* [Texto de origem]:
+++++
Conta-se que um homem, certo dia, viu surgir uma pequena abertura num casulo. Sentou-se perto do local onde o casulo se apoiava e ficou a observar o que iria acontecer, como é que a lagarta conseguiria sair por um orifício tão miúdo. Mas logo lhe pareceu que ela havia parado de fazer qualquer progresso, como se tivesse feito todo o esforço possível e agora não conseguisse mais prosseguir. Ele resolveu então ajudá-la: pegou uma tesoura e rompeu o restante do casulo. A borboleta pôde sair com toda a facilidade…, mas seu corpo estava murcho; além disso, era pequena e tinha as asas amassadas.

O homem continuou a observá-la porque esperava que, a qualquer momento, as asas dela se abrissem e se estendessem para serem capazes de suportar o corpo que iria se firmar a tempo. Nada aconteceu! Na verdade, a borboleta passou o restante do pouco tempo que teve de vida rastejando com um corpo murcho e asas encolhidas. Nunca foi capaz de voar.

O que o homem em sua gentileza e vontade de ajudar não compreendia era que o casulo apertado e o esforço necessário à borboleta para passar através da pequena abertura eram o modo natural que fazia com que o fluído do seu corpo circulasse até suas asas para que ela ficasse pronta para voar assim que se livrasse daquele invólucro.

Árduo esforço é muitas vezes aquilo de que precisamos em nossa vida. Na verdade, é o modo natural de tornar-se forte. Neste sentido, muitas das dificuldades que surgem no processo de crescimento pessoal, muitas das provações enfrentadas no campo espiritual, muitas das adversidades no âmbito das relações humano-afetivas não são simplesmente negativas. Sem dificuldades, provações e adversidades, nossa condição física e psíquica, nossa capacidade criativa, nossa inteligência, nossa personalidade, permanecem frágeis como às de um bebê!
+++++
* [Material fornecido]:

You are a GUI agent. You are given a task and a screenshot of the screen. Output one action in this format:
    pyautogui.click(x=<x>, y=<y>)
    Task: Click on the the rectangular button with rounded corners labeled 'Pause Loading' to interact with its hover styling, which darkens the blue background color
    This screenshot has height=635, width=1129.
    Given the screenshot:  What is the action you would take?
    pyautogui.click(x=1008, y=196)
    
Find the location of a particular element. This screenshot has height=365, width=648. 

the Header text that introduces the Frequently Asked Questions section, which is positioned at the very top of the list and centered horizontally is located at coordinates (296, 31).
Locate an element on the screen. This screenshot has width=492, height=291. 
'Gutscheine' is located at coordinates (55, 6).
+++++
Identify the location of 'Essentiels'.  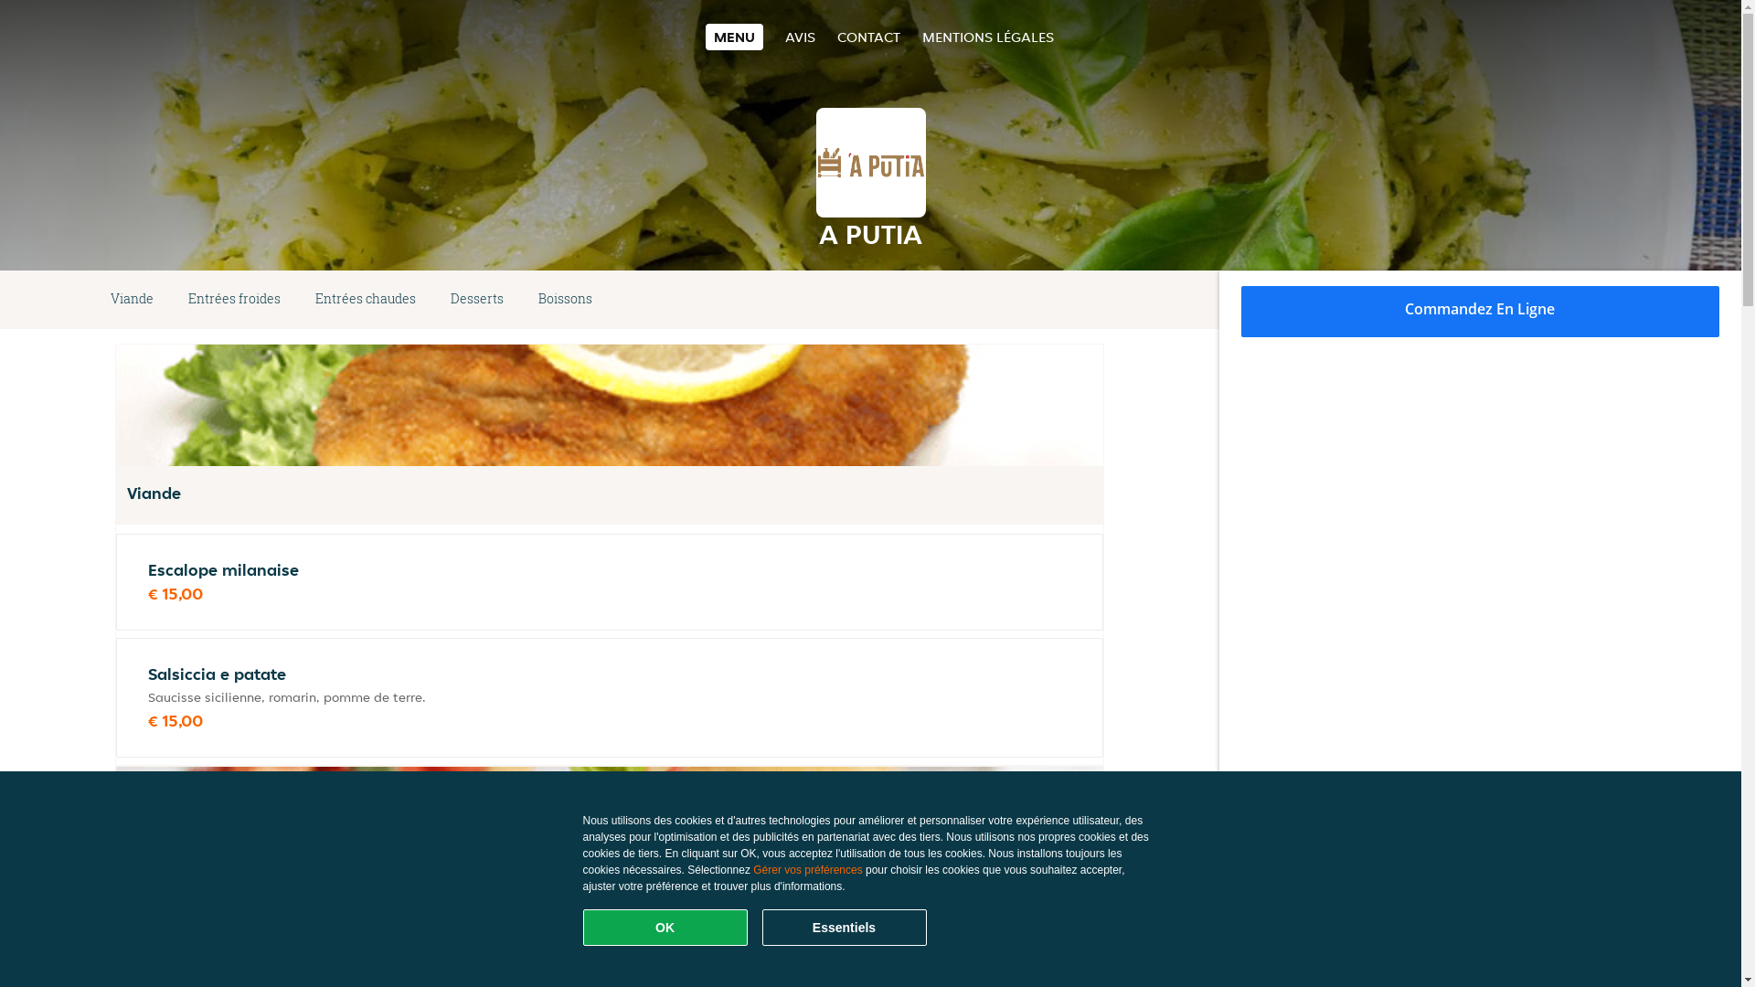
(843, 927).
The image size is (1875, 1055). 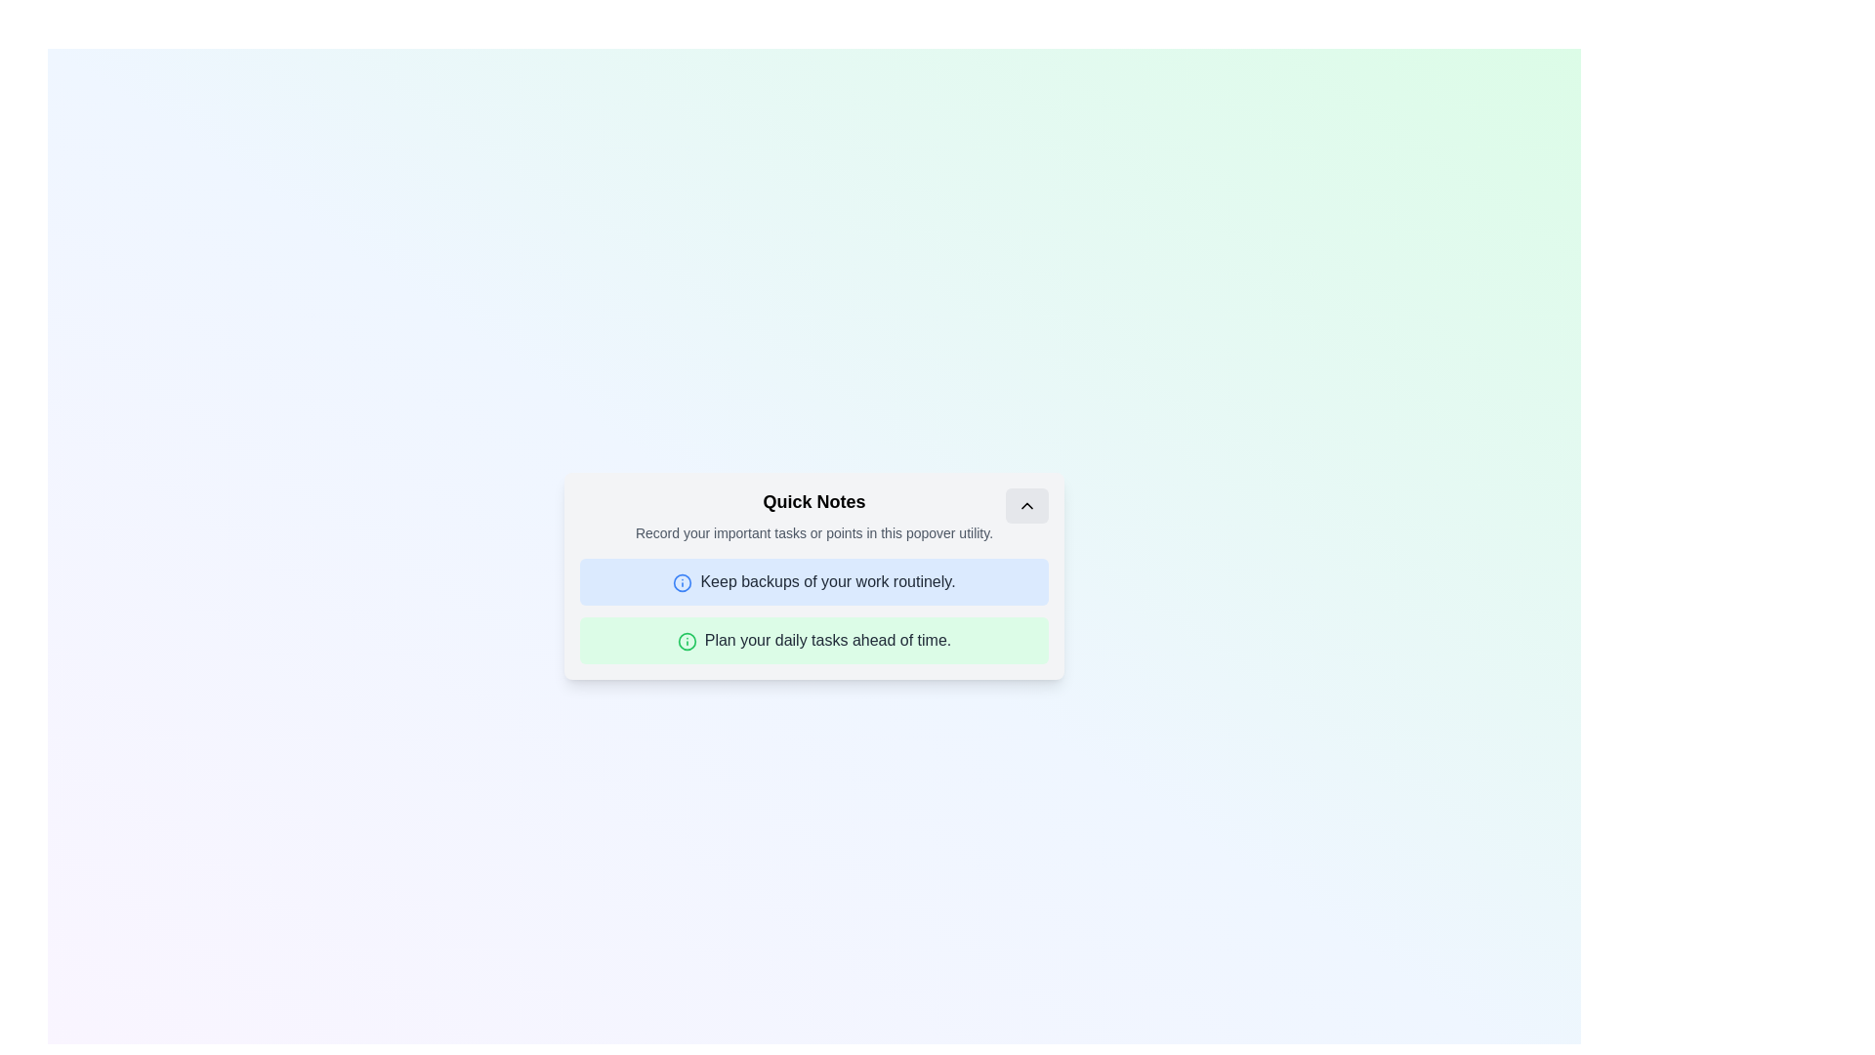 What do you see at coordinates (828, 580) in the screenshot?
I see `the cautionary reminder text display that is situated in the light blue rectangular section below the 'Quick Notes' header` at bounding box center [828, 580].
+++++
* [Tarefa 1]:
Reescreva de forma mais concisa o parágrafo do texto sobre a borboleta que começa com "O homem continuou a observá-la", preservando seus fatos principais.
* [Tarefa 2]:
No texto sobre a borboleta, que objeto o homem usou para romper o restante do casulo?
* [Tarefa 3]:
Dê continuidade ao texto sobre a borboleta a partir do ponto em que ele termina.

* [Resposta esperada 1]:
O homem seguiu observando a borboleta, à espera de que as asas dela se abrissem e sustentassem o corpo, mas nada aconteceu. Ela passou o pouco tempo de vida que lhe restou rastejando, com o corpo murcho e as asas encolhidas, e nunca chegou a voar.

* [Resposta esperada 2]:
Ele usou uma tesoura.

* [Resposta esperada 3]:
É claro que o período de gestação de uma vida humana tem um tempo de duração determinado em meses. Não é possível ao bebê se manter no ventre da mãe por anos, assim como não é possível à lagarta se manter no casulo por tempo indefinido. Chega o momento em que a bolsa amniótica se rompe, assim como chega o momento em que o casulo é rompido. O nascer é um fenômeno acompanhado de esforço, é traumático, doloroso. No entanto, bem sabemos que abreviar temporalmente de modo artificial esse processo vital cortando o casulo com uma tesoura ou a barriga da mãe com um bisturi pode resultar numa mutilação do novo ser. Que fique bem claro que não estamos dizendo que todo parto humano deve ou deveria ser natural, mas sim que a intervenção cirúrgica (cesariana) respeita o tempo minimamente necessário de gestação, e que isso é fundamental para o nascimento de um bebê saudável, bem constituído. Quanto ao exemplo do casulo, certamente um biólogo teria maior conhecimento acerca da possibilidade ou mesmo da eventual necessidade de uma intervenção artificial, afinal se a borboleta, por algum motivo, não pudesse naturalmente sair dele, nele morreria à semelhança de um bebê que não conseguisse naturalmente sair do ventre da sua mãe.

O caso é que o processo natural de crescimento e fortalecimento do ser humano não termina com o seu nascimento. Este foi uma das etapas do seu processo de constituir-se como ser humano. A esta etapa se seguem outras, cada uma com sua especificidade, mas também com suas dificuldades próprias, cujo tempo, mais uma vez, não pode ser abreviado artificialmente.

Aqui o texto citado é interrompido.